I am sure (and the introductory talk at the start of the DVD gives a flavour of this), that lessons or masterclasses from Peter Feuchtwanger provide that added dimension of integration, of contextualisation, that cannot arise simply from a set of exercises. If I have a criticism of the DVD it is that this could be made clearer from the narrative in which the exercises are presented, especially as currently, the book is available only in German.
As the exercises unfolded, I was hoping to find musical examples, even a whole piece or movement, that illustrated their beneficial effect. I was delighted when ‘snippets,' as Feuchtwanger refers to them, were there at the end, but in passages of such brevity that the overall musical improvement could not be easily discerned. Finally, Malmqvist played a whole piece, an etude by Feuchtwanger himself, an imaginative combination of the influences of Indian music and his own exercises. It was, in other words, a composition built out of the exercises. I only wish that it had been a more ‘mainstream' example, one that would show the universal applicability of Feuchtwanger's method.
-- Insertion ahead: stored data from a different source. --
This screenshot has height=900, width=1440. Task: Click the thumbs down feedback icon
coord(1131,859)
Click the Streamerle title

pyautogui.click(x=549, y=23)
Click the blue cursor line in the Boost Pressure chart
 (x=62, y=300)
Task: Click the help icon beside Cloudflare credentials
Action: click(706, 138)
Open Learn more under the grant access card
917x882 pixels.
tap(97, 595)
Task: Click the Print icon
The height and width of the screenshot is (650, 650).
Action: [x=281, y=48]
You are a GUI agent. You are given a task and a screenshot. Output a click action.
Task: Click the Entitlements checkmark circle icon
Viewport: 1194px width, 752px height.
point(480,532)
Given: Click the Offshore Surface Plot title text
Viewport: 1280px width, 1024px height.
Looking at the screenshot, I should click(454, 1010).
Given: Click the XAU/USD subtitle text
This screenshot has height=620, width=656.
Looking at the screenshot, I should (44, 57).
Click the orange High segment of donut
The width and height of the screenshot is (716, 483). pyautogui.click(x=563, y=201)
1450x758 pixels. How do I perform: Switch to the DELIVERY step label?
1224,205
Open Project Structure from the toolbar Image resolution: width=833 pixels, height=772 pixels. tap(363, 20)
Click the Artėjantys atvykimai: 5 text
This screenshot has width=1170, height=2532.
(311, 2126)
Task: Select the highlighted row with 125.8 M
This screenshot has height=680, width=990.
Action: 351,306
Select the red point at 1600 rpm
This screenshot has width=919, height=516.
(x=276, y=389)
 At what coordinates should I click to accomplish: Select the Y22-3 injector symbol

Professor Feuchtwanger comes with an enormously rich musical heritage (he was taught not only by Haskil, but also Edwin Fischer and Walter Gieseking; his book contains drawings, photographs and reminiscences of great interest) and his own considerable abilities (he reminisces at the start of the DVD as to how he reached a high level of proficiency, self-taught by ear from gramophone records playing a semitone sharp).